Background:  The family name McCulloch is one of the oldest in Galloway. It is of ancient Celtic origin and as such, the family can boast of a number of fanciful legends concerning its origin.

According to one, the family is descended from Ulgric, the grandson of Owen Gallvus, king of the Cludienses, or Strathclyde Britons. Ulgric was killed leading the gallant but wild and undisciplined Gallovidians (natives of Galloway) in the van of King David's army at the Battle of the Standards in 1138. Ulgric and Douvenald were vice-sovereigns of Galloway, the McCullochs, Mackuloghs, or Culaghs holding sway over the lands of Ulgric, and the McDowalls over the lands of Douvenald.

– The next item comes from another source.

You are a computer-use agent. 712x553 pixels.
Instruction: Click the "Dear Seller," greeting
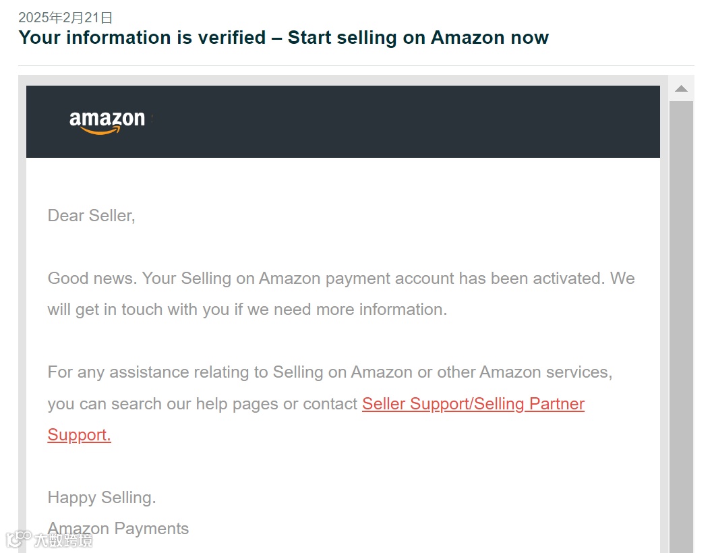[x=91, y=216]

According to another account, the name McCulloch derives from a warrior of earlier lineage. Gwallawc or The Hawk of Battle, a Gallovidian chieftain of the sixth century, whose battles were celebrated by the ancient bards and is reputed, in local legend, to have be buried beneath the Standing Stones of Torhouse. His descendants thus took the name Mac-Gwallawc.

Another legend claims that the McCullochs took their name from a warrior who in the Crusades carried the device of a wild boar (which in Gaelic is cullach) on his shield and distinguished himself in the Holy Land with his gallantry and daring. On his return, William the Lion, in reward for Cullach's martial prowess, granted him the lands of Myrton, Glassertoun, Killasser and Auchtnaucht. The grateful soldier adopted as his patronymic, the word cullach, his nom-de-guerre. His son Godfrey, named after Godfrey de Bouillon, the First King of Jerusalem and Knight Templar, was naturally styled Mac-Cullach. Although this story is the most plausible, it is probable that the king was merely confirming those lands in the name of the McCullochs as they are mentioned as being a prominent family in the area some 400 years before.




Motto:  Vi Et Animo, By Strength and Courage.
Arms:  Ermine, fretty Gules.
Crest:  A hand throwing a dart Proper.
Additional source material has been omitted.